Medicine: LASIK eye surgery, photocoagulation for retinal repair, cosmetic procedures (hair removal, tattoo removal, skin resurfacing), kidney stone fragmentation, tumor ablation in some cases.

Metrology and measurement: distance measurement (LIDAR, lunar ranging), interferometry, atomic clocks, precision wavelength references.

Scientific research: optical tweezers (trapping single cells and molecules), laser cooling of atoms (reaching nanokelvin temperatures), spectroscopy, attosecond science, gravitational wave detection.

Consumer electronics: CD/DVD/Blu-ray pickup, barcode scanners, laser printers, projectors (laser projection TVs), some computer mice.

Entertainment: laser light shows, holographic art, laser-engraved products.

Military: target designation, rangefinding, directed-energy weapons (anti-drone systems, anti-missile systems under development).

LIGO and gravitational wave detection: lasers traveling 4 km through evacuated tubes, with the gravitational wave shifting the path length by 10⁻¹⁸ m. Required laser stability never previously achieved.

A note on laser safety

Lasers can damage eyes, even at relatively low powers. The eye's lens focuses incoming light onto the retina; a parallel laser beam stays parallel and gets focused to a tiny spot at very high power density. Even a 1 mW laser pointer focused on the retina can damage cells if it hits long enough.

Safety classes:

• Class 1: inherently safe under all reasonably foreseeable conditions.
• Class 1M: safe except with magnifying optics (binoculars, microscopes).
• Class 2: safe due to blink reflex (visible light below ~1 mW).
• Class 2M: like Class 2 but not safe with optics.
• Class 3R: small risk of eye damage; staring is harmful.
• Class 3B: eye damage possible from direct or specular reflection.
• Class 4: high power; eye damage from diffuse reflections; can burn skin.

Industrial and research lasers are routinely Class 4, requiring laser safety glasses, controlled environments, and trained operators.
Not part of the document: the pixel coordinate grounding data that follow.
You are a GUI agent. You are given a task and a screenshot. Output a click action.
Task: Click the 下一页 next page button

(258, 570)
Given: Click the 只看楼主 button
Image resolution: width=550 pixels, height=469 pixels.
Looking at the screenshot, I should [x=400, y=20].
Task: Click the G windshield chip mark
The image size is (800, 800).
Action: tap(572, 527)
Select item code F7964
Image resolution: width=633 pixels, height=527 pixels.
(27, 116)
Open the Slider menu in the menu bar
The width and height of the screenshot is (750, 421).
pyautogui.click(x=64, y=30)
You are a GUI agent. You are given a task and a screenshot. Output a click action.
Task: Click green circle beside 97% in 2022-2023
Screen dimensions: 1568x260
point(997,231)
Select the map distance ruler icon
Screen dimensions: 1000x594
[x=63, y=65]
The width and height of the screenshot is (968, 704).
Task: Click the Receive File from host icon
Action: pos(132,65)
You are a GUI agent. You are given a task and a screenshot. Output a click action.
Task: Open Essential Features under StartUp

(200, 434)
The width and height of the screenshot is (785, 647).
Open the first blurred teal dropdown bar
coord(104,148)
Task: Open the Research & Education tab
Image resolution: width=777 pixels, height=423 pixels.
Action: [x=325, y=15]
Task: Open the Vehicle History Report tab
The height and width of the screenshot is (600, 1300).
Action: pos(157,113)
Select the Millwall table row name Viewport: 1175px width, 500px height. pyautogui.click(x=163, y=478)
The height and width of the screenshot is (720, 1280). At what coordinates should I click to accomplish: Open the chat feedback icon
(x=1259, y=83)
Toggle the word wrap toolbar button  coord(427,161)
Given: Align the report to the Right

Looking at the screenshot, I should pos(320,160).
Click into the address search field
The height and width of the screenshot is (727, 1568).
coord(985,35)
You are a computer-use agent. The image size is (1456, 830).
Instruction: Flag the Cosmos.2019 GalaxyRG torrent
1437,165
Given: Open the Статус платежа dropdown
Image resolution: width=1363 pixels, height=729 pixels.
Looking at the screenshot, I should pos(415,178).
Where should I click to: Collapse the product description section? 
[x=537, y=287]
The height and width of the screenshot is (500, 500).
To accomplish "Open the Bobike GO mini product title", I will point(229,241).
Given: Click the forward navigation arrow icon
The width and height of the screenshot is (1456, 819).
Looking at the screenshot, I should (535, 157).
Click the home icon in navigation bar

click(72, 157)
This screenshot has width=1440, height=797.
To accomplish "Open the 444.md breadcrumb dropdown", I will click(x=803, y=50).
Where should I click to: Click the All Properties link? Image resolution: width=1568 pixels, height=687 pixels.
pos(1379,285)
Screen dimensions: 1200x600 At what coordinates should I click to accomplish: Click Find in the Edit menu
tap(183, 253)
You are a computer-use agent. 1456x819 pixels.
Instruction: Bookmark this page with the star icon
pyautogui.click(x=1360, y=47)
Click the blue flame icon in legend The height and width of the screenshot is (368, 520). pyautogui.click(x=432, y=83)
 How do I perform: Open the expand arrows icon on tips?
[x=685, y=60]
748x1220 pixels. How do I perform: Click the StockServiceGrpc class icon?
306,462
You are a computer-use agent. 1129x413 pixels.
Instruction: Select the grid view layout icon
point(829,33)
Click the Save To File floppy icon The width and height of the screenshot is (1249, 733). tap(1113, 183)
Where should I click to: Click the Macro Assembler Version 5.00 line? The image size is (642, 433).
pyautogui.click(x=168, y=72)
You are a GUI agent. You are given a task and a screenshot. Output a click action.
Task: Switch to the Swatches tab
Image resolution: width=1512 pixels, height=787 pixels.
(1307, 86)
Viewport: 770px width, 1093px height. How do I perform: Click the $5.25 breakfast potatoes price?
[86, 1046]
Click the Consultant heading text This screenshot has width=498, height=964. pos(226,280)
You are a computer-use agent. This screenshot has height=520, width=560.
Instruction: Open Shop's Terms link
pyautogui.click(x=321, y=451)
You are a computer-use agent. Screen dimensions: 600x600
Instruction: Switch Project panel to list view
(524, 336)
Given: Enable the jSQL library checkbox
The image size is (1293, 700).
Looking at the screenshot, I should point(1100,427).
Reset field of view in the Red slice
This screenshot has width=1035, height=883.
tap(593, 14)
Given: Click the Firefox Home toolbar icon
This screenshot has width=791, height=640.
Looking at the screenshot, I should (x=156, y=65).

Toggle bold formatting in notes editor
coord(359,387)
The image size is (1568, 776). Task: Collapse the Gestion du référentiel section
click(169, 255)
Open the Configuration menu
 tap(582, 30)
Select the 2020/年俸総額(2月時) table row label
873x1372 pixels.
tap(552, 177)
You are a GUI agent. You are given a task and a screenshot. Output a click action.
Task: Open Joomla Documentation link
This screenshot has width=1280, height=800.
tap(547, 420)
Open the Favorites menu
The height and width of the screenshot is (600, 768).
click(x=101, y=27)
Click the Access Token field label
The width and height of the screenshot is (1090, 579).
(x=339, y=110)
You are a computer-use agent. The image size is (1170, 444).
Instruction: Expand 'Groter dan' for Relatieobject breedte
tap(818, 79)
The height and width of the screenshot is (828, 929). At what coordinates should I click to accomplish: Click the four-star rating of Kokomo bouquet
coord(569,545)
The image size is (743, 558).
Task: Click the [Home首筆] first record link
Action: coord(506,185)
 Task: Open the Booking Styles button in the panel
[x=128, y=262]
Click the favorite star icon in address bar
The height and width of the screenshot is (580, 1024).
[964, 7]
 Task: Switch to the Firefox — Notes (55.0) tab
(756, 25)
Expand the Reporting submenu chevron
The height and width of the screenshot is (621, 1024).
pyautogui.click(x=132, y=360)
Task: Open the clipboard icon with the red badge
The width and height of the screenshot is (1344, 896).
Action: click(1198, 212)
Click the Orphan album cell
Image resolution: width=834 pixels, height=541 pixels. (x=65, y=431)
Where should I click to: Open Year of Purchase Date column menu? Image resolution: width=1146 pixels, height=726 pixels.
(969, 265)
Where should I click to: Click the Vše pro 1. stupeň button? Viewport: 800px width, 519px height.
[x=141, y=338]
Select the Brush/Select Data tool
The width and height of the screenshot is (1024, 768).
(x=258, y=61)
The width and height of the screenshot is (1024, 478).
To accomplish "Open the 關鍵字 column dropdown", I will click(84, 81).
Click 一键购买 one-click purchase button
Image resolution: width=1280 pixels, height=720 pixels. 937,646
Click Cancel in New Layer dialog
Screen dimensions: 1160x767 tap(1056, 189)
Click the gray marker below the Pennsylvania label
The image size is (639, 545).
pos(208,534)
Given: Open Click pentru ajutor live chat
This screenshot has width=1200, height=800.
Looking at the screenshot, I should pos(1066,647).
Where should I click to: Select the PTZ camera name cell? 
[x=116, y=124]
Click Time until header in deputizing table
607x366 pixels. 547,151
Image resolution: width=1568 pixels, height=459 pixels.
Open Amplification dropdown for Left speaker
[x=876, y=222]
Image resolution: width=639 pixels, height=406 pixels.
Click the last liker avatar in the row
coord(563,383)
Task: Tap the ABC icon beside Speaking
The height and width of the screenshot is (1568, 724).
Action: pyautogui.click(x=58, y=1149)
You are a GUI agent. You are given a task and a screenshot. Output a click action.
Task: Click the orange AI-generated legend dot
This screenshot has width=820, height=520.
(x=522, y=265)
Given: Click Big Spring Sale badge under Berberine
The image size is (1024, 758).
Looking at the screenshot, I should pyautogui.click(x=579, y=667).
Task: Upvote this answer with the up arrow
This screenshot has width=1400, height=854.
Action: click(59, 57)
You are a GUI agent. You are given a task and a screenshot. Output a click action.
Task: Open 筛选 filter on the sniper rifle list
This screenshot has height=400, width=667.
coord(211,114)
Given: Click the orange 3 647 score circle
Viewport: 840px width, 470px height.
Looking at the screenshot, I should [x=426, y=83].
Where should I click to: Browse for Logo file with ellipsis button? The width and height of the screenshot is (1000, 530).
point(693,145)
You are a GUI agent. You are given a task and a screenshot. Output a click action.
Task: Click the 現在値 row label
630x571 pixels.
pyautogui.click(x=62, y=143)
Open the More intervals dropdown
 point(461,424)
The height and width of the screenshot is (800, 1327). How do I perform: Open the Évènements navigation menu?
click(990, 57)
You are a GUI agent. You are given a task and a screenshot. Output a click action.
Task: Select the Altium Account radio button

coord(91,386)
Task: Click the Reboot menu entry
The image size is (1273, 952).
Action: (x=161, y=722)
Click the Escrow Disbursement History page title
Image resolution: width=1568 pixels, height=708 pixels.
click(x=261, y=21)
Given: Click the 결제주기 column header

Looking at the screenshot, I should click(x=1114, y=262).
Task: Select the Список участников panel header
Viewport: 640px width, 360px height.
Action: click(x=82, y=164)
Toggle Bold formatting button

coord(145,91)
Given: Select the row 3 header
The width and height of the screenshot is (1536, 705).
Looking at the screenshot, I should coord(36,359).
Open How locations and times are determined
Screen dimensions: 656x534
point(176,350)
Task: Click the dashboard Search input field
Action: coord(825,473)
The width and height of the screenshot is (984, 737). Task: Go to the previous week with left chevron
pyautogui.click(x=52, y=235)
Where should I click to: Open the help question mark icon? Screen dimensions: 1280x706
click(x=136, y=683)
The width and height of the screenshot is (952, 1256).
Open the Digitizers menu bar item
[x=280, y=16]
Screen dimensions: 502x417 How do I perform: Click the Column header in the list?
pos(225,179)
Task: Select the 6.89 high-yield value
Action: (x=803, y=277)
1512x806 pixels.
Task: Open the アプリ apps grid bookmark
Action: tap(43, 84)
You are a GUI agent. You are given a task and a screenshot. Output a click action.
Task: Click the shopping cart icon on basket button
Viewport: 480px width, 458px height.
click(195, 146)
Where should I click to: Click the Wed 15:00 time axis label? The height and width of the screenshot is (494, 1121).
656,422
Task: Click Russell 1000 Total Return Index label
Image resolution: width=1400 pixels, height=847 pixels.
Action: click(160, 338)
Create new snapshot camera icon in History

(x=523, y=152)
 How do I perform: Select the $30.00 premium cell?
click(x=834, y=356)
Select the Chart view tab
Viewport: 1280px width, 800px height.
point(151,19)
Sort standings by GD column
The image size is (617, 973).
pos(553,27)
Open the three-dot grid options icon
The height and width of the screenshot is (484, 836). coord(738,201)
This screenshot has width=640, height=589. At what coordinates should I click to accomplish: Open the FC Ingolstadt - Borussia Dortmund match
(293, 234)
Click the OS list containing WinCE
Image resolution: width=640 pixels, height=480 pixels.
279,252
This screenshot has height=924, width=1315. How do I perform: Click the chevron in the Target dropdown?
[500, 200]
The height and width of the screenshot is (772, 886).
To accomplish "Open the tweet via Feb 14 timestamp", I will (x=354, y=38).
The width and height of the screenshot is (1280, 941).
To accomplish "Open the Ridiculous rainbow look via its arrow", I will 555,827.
Consumer lasers (pointer, level, barcode) are typically Class 1, 2, or 3R, with regulatory limits.

Cheap laser pointers from unregulated sources are sometimes mislabeled — green "5 mW" pointers from online sellers have been measured at 100+ mW (Class 3B). Be cautious.

If you'd like a guided 5-minute course on how lasers work, NerdSip can generate one.

The takeaway

A laser exploits stimulated emission — a quantum process where an excited atom, hit by a photon of the right energy, emits a second photon identical to the first. Three components are needed: a gain medium (atoms that can be excited), a pumping mechanism (to maintain population inversion with more excited atoms than ground-state ones), and an optical cavity (typically two mirrors). The resulting beam is coherent, monochromatic, and collimated — properties no ordinary light source can match. Different gain media produce different wavelengths from far-infrared (CO₂ lasers) to ultraviolet (excimer) and beyond (X-ray free-electron lasers). Lasers underlie modern communication, manufacturing, medicine, metrology, and consumer electronics — billions of them in use globally, transforming industries from a 1960 lab curiosity into a fundamental tool of modern civilization.